Crawford's homeowner's policy insured her home, including her garage, and her personal property. The policy covers all direct physical losses to insured property unless an exclusion applies. The exclusion section exempts from coverage losses caused by nine different events. One of the exclusions is for intentional losses. The policy defines intentional loss as " any loss arising out of any act an insured person commits . . . with the intent to cause a loss." The policy does not define " loss," but the parties agree that " loss" means damage to insured property.
Washington courts have construed similar exclusions as applying only if the insured intended both the act and an injury.
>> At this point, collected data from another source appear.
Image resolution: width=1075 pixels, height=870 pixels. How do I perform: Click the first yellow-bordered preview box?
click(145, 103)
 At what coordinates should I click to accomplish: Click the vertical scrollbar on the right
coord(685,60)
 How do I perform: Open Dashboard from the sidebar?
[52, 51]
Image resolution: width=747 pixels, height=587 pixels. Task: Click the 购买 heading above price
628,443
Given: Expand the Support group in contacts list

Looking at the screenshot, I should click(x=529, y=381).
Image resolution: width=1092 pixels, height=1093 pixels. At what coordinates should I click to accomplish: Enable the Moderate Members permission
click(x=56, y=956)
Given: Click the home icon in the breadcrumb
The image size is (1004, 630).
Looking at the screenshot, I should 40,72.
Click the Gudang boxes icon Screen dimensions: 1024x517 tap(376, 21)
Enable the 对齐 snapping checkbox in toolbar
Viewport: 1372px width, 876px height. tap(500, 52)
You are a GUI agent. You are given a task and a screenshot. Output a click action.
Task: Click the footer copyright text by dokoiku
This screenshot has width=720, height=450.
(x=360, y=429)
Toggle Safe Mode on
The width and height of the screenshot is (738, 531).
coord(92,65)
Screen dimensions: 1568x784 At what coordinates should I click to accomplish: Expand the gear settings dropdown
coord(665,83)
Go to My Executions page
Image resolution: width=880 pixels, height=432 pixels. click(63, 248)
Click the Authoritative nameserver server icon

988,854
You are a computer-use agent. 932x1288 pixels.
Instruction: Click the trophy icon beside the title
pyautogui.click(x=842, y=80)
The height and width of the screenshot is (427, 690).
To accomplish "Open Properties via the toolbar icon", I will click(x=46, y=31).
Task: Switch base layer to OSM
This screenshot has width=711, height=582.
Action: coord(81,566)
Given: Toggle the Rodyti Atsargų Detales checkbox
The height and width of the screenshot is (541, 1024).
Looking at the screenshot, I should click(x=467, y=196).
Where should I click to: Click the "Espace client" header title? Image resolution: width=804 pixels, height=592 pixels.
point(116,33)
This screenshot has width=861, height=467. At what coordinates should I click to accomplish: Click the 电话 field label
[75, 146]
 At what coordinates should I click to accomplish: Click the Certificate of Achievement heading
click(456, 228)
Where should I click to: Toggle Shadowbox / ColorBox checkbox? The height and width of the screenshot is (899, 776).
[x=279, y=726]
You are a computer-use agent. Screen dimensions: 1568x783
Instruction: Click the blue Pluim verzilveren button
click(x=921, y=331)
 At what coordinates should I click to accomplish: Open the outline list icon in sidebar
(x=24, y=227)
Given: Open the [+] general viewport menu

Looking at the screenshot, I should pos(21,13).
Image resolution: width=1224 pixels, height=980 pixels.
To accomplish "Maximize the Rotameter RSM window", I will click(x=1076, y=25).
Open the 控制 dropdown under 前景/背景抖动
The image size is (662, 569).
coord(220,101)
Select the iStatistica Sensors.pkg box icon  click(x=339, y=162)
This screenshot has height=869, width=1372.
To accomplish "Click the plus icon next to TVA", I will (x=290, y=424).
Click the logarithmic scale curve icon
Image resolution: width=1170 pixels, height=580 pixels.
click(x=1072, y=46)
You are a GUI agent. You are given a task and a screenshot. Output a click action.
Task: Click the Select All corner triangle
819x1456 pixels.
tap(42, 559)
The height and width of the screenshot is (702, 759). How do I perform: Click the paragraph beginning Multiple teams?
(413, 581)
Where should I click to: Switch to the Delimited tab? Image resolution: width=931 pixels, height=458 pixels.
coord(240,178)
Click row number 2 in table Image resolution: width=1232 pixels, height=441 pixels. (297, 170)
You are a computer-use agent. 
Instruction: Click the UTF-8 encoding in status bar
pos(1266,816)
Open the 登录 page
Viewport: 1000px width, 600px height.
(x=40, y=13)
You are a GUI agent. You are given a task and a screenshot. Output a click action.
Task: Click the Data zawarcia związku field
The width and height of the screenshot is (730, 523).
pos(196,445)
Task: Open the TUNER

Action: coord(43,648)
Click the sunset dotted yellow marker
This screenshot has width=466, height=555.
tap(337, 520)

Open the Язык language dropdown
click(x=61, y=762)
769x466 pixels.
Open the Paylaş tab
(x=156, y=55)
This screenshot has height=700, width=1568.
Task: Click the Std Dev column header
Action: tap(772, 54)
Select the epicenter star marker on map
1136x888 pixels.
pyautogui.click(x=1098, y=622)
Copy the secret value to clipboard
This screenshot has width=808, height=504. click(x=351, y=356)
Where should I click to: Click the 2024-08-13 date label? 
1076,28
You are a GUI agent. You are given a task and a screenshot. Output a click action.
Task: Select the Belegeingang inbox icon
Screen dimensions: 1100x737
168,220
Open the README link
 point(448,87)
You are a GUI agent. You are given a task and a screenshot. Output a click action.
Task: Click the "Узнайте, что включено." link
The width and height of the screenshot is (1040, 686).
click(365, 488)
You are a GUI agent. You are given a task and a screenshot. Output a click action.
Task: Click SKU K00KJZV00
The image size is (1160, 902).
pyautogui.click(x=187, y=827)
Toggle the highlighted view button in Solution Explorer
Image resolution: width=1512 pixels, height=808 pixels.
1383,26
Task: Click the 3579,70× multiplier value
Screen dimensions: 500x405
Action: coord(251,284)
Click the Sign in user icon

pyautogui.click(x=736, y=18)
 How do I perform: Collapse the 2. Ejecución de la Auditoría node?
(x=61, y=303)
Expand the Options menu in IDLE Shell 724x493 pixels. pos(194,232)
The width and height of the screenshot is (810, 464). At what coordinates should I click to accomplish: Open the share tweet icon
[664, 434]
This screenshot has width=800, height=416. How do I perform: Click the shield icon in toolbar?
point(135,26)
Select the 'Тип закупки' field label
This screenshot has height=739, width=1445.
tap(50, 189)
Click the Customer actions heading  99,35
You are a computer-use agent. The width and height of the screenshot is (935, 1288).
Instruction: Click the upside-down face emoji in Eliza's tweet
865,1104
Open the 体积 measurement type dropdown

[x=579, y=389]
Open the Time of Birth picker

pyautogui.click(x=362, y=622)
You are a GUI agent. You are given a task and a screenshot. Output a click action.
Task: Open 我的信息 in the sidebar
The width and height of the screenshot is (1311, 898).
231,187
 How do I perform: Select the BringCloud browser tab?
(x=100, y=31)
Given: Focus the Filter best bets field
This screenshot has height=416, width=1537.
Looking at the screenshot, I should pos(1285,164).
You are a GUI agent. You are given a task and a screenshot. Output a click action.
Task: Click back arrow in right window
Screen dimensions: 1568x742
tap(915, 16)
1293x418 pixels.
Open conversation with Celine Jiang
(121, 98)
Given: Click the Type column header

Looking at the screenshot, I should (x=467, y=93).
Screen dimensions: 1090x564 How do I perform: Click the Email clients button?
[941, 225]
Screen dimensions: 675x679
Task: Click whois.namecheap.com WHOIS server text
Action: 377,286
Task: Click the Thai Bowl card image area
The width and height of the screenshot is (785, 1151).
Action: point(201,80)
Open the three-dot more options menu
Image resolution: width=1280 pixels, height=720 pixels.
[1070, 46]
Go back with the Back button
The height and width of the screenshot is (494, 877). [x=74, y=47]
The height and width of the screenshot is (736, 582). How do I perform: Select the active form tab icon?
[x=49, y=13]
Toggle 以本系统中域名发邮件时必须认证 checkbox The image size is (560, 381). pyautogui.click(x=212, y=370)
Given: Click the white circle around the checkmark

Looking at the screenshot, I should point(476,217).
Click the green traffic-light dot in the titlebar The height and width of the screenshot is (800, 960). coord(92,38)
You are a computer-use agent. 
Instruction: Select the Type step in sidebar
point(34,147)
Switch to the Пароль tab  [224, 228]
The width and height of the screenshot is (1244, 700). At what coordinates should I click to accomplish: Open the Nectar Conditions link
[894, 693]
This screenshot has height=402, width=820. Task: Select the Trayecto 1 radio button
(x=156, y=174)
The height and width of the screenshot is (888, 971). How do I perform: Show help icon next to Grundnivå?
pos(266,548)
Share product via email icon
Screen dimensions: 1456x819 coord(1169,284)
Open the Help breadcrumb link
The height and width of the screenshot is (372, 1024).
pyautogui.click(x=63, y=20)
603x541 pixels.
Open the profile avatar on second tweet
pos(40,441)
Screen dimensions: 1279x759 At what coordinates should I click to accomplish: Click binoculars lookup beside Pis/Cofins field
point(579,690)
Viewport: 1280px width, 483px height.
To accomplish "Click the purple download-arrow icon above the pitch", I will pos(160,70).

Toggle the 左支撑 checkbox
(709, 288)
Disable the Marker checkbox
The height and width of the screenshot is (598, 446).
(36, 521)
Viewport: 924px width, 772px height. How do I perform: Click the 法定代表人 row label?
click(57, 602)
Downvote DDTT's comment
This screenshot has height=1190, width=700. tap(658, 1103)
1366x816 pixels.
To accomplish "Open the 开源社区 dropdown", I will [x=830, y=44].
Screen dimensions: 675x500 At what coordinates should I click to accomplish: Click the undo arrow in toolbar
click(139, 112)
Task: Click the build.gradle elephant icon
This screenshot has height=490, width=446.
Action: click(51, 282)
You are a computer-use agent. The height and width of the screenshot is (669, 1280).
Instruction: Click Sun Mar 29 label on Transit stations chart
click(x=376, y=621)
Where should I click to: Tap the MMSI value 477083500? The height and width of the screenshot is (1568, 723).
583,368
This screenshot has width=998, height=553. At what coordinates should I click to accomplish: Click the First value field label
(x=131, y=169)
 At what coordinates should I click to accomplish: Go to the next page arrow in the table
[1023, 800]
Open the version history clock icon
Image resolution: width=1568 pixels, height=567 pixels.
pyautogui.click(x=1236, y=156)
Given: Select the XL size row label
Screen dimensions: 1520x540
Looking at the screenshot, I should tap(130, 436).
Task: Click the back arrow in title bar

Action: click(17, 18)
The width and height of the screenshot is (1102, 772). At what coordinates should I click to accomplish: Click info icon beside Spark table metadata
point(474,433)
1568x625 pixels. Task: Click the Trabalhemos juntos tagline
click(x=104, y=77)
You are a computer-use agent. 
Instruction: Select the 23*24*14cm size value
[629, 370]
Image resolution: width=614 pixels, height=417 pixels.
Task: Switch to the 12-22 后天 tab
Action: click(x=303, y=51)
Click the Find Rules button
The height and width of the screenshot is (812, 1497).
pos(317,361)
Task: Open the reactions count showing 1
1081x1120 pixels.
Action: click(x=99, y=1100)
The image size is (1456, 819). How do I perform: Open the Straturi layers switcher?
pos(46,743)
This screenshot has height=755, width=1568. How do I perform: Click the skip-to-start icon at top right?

Westn. Nat'l. Assur. Co. v. Hecker, 43 Wash.App. 816, 825, 719 P.2d 954, 960 (1986). An insured's intent to cause an injury can be inferred from her actions when the act and injury are indissolubly bound. Safeco Ins. Co. v. McGrath, 63 Wash.App. 170, 173, 817 P.2d 861, 863 (1991). If intent to cause an injury is established, it does not matter that the scope of the actual injuries are greater than or different from that which was intended. Hecker, at 825, 719 P.2d at 960.
Here, Crawford's intent to damage her property must be inferred from her actions. Houses are necessarily damaged when they are set on fire. Crawford admits to intentionally pouring fuel all around her garage and then setting it on fire. Based on that admission, a reasonable jury could only conclude that Crawford subjectively intended to damage her property. Her motivation for starting the fire is irrelevant. The intentional loss exclusion applies; IDS's motion for summary judgment on coverage is GRANTED.
C. Crawford's Counterclaims
Crawford's counterclaims are largely based on her contention that the intentional loss exclusion does not apply. She alleges that IDS conducted a cursory, inadequate investigation and denied her claims based on its assumption that the intentional loss exclusion applies. Insurance companies must reasonably investigate an insured's claim in good faith before denying coverage. Coventry Assocs. v. American States Ins. Co., 136 Wn.2d 269, 276, 961 P.2d 933 (1998); WAC 284-30-330(4). But IDS's investigation produced direct, conclusive evidence that Crawford's claim was not covered--her confession that she started the fire on purpose. Based on that evidence, IDS correctly concluded that the intentional loss exclusion applies and denied coverage. IDS's investigation was reasonable as a matter of law, and it is entitled to summary judgment on Crawford's counterclaims.
After receiving notice of a claim for fire and smoke damage to Crawford's home
and personal property, IDS conducted a reasonable investigation that produced undisputed evidence that Crawford intentionally started the fire in a suicide attempt. IDS correctly denied coverage based on that information. IDS's motion for summary judgment (Dkt. #22) is GRANTED and Crawford's cross-motion for partial summary judgment (Dkt. #31) is DENIED.